How can I support students applying for postgrad courses / applying for funding / applying for jobs?
You can continue to support students with applications for jobs and further study, including by providing references which include predicted grades. Although they cannot write or refer to submitted grades, such supporting letters / references may explain the context of the industrial action and give an indication of performance while noting that grades will come at a later date.
The marking and assessment boycott does not prevent staff from giving informal oral or written feedback to students on their work at their discretion. However, you should not upload grades to Canvas or commit numerical grades to writing on any university system.
If you have international students in your course, whose visa status is dependent on receiving grades on time, please contact UCU head office for further advice.
Kingston University visa office knows there is a boycott and can communicate that, students can contact them at KU-UKVI: firstname.lastname@example.org or KU-CAS: email@example.com. Students on visas can also contact Union of Kingston Students: firstname.lastname@example.org
Yes, it applies to both. No feedback or grading should be given through formal channels like Canvas. Our goal is to apply pressure on the senior leadership team so that they lobby UCEA to meet our demands as swiftly as possible. The less pressure we apply at the outset, the more likely that it will be ineffective, forcing us to prolong the action.

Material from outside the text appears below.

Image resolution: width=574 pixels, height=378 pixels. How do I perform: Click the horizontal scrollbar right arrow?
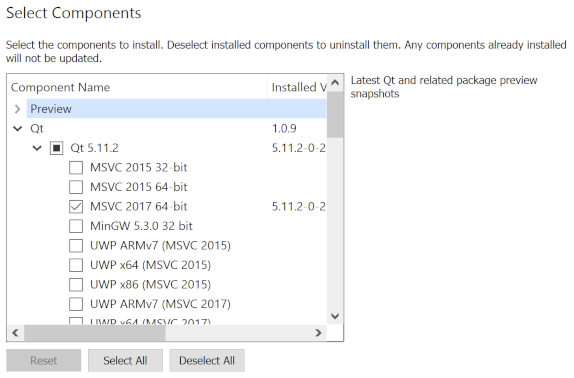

If there is a live / oral presentation before a hand in, do both constitute assessment, making them both subject to boycott?

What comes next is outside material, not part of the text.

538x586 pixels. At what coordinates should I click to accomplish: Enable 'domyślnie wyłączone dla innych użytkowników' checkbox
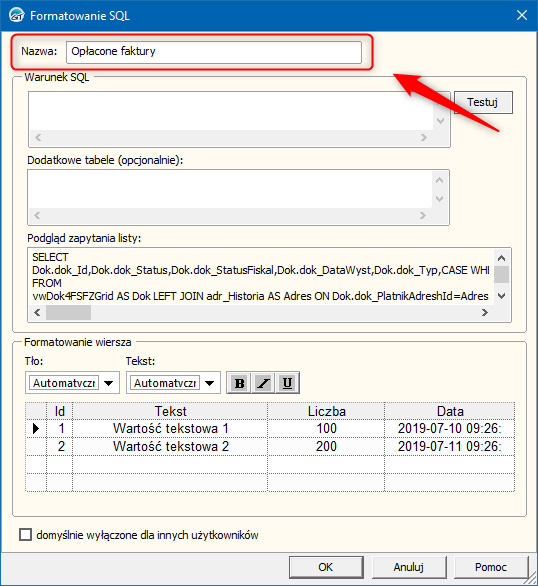(25, 534)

This depends on the process: if the presentation is assessed, that should be boycotted. If not – and assessment occurs separately on the basis of material submitted later/independently, then the oral presentation would not be boycotted, since it is not the assessment point. Informal feedback at that stage would not be breaking the boycott, but you should not submit any written feedback or numerical marks, or participate in any moderation procedure.
Yes. Writing exam questions for any assessment that falls within the mandate is covered by the boycott. If the exam questions are part of a revalidation exercise for another academic year, they wouldn’t be part of the boycott.
Vivas and upgrades are included in the boycott.
What happens when – as most people will be – we are on annual leave. Do we have to return from leave and do the marking?
When you are on leave, you should be paid as normal, irrespective of the boycott. In the hope the issue has been resolved through an acceptable offer by your return, you could resume assessment. If not the boycott would continue.